ACTIVITY. Report only how many lines in the material contain "agent".

==============================

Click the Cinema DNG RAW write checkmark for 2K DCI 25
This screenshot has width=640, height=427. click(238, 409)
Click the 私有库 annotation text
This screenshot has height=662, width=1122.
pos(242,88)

==============================

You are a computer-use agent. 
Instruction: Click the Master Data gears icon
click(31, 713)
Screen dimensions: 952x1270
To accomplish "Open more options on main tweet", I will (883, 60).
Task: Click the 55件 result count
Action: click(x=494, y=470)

==============================

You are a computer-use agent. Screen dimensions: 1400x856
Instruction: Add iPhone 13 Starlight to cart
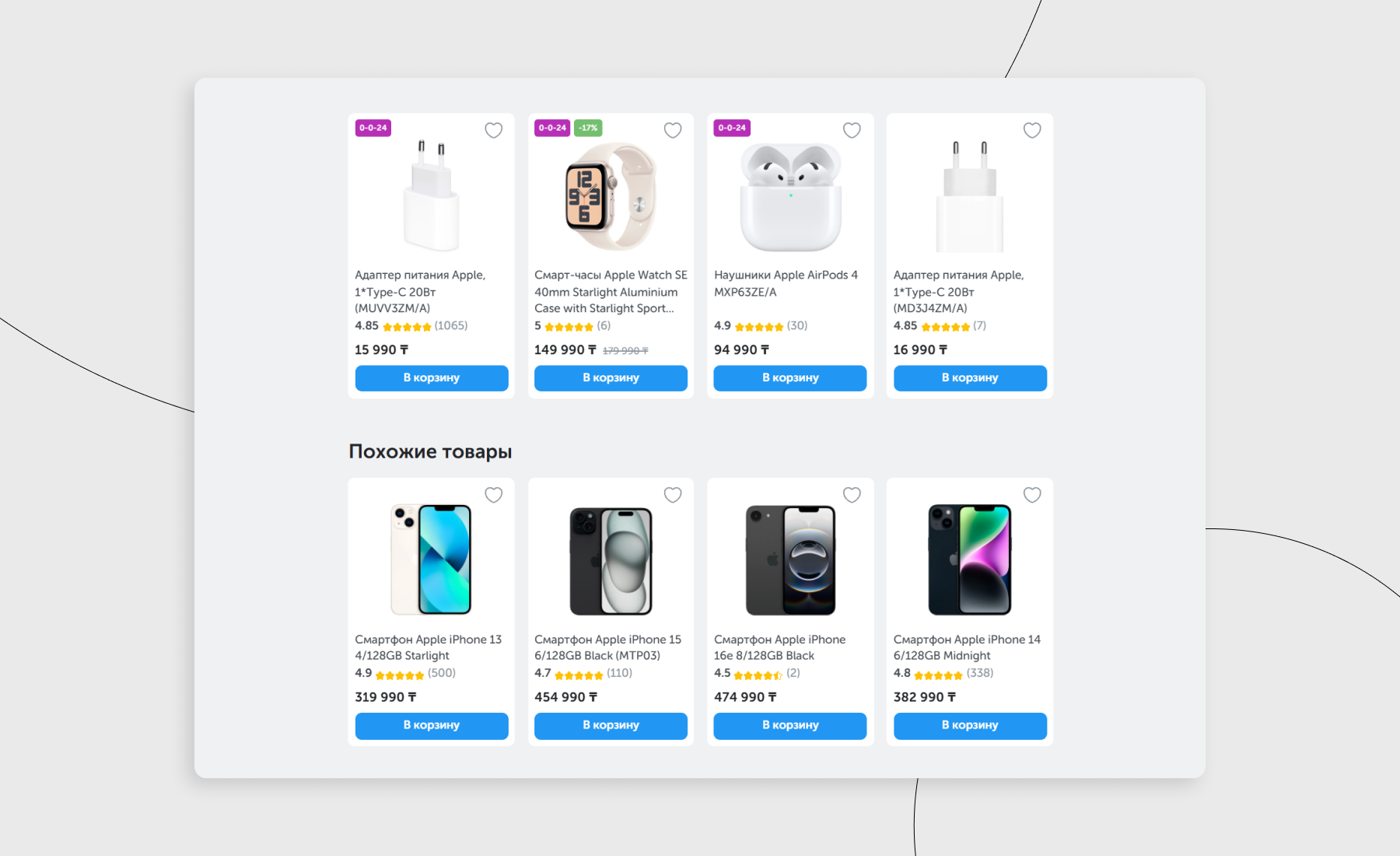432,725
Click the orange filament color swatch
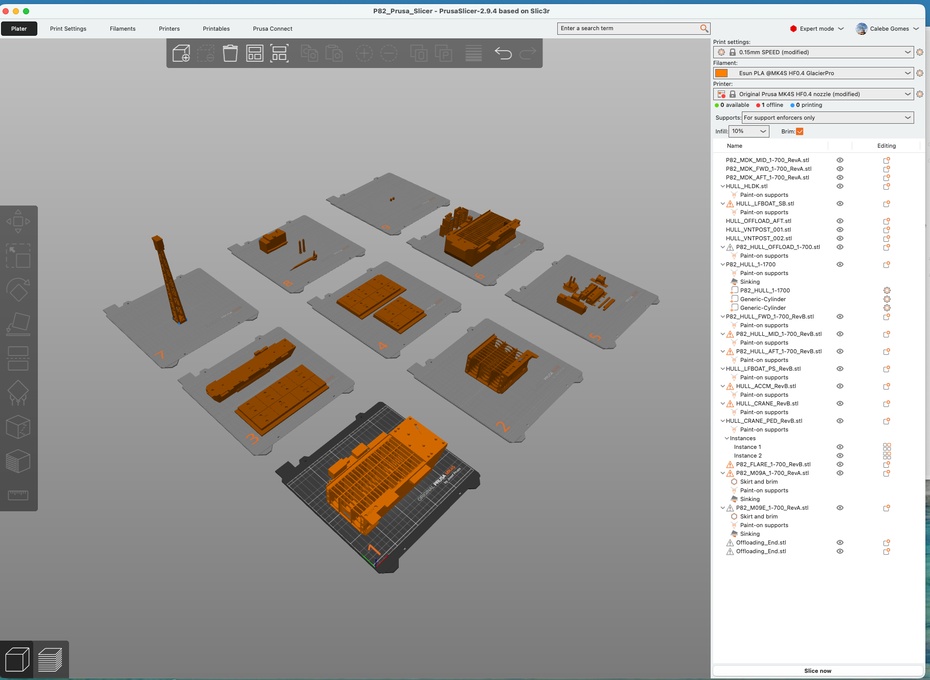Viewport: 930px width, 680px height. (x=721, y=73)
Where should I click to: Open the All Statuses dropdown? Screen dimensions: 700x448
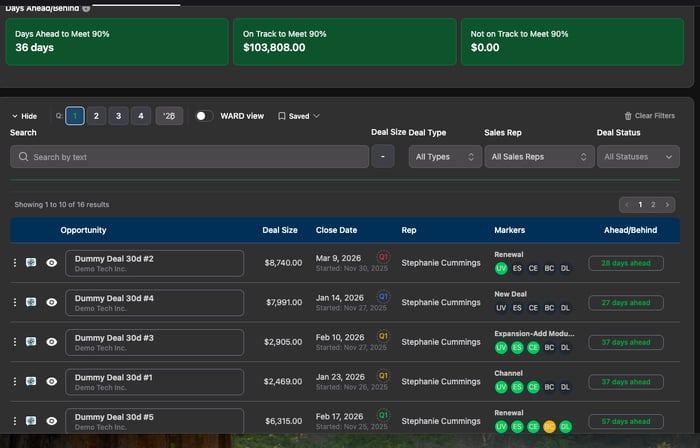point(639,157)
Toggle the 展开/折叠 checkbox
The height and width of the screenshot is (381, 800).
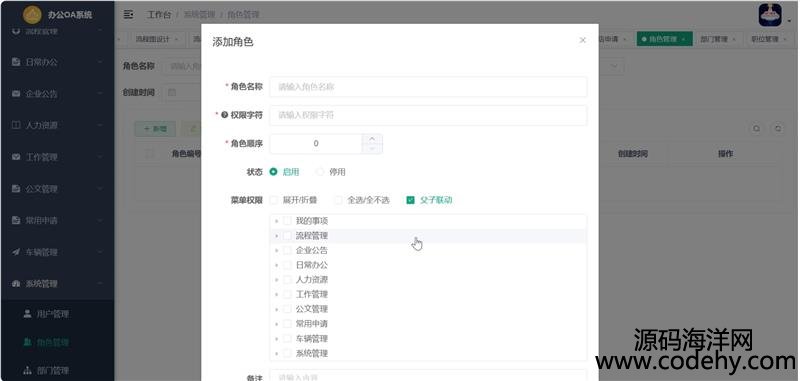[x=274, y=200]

==============================

WORKED SOLUTION. 2